Porque procuram as pessoas sem escrúpulos, que por aí vão abundando, os idosos indefesos e a viver sós, para poderem assaltar, roubar e, muitas vezes, ferir e até matar, não levando deles mais que o seu modesto pé-de-meia, bem poupado à custa de sacrifícios dispensáveis, mas na expectativa de momentos mais aflitivos? Gente como esta é sempre fácil de enganar com promessas que fazem sonhar em dias melhores. Onde se juntam os abutres? Onde há morte. A vida, com a dor e o peso que lhe tiram o sentido e a alegria de viver, já é morte.
A solução não está na abundância de polícias, porque, num contexto que se generaliza, a sua presença será mais dissuasora que correctora.

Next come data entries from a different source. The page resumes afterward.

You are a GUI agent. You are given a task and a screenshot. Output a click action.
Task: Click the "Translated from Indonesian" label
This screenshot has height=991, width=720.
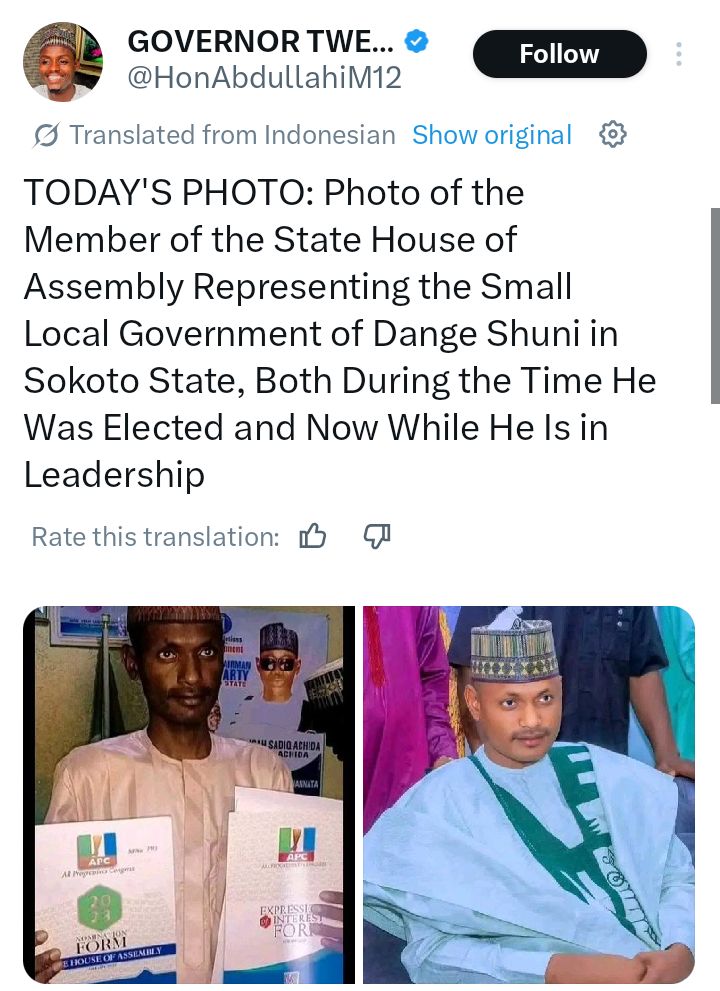pyautogui.click(x=232, y=135)
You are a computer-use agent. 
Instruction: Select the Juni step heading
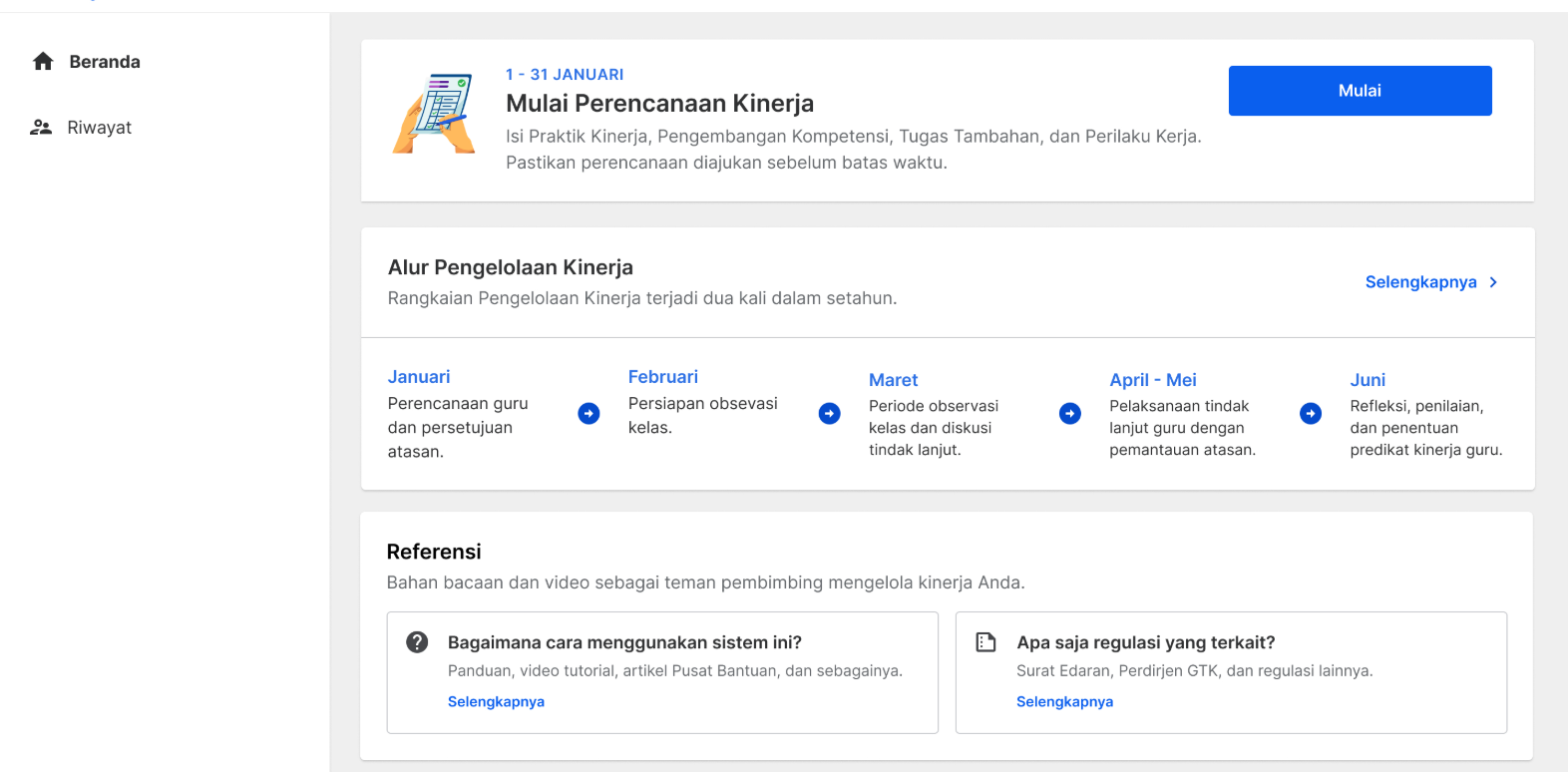point(1368,380)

Está numa séria educação de base e no apoio claro a todos os educadores, na protecção à família, primeiro e mais determinante espaço humanizador, na eliminação corajosa dos focos de contaminação, na luta contra as desigualdades sociais provocadoras e irritantes, na aceitação pública de todos, pessoas e instituições, que defendem, propõem e testemunham valores morais e religiosos que ajudam a subir os horizontes e fortalecer as vontades, na procura nunca abandonada de meios que favoreçam a paz, a segurança, a reconciliação e a confiança mútua, bem como a correcção exemplar dos prevaricadores.
Andam muitos responsáveis políticos ocupados e afadigados com os aspectos económicos e financeiros do país e com a imagem do mesmo para o exterior. Nada disso é de somenos importância. Porém, a riqueza de um país são as pessoas e a cultura que lhes deu e dá referências enraizadas, capazes de transmitir sentido à vida, participação de todos no que a todos diz respeito, capacidade de relação e convivência com todos, mesmo que sejam de outras culturas e raças e agora coabitam connosco.
Destruída a cultura que nos ajudou e ajuda a ser o que somos, nada resultará e não ficarão senão frutos espúrios, vazios de bem e perturbadores da paz e da harmonia que não dispensamos, e gente incaracterística a que os nossos valores de sempre nada dizem.
Tem-se brincado de mais com as nossas raízes, como se fossem bens e coisas de somenos. Os resultados vão-se sentindo, num país que parece alguns terem optado por ser mais babilónia que espaço lavado e despoluído de uma sã convivência plural.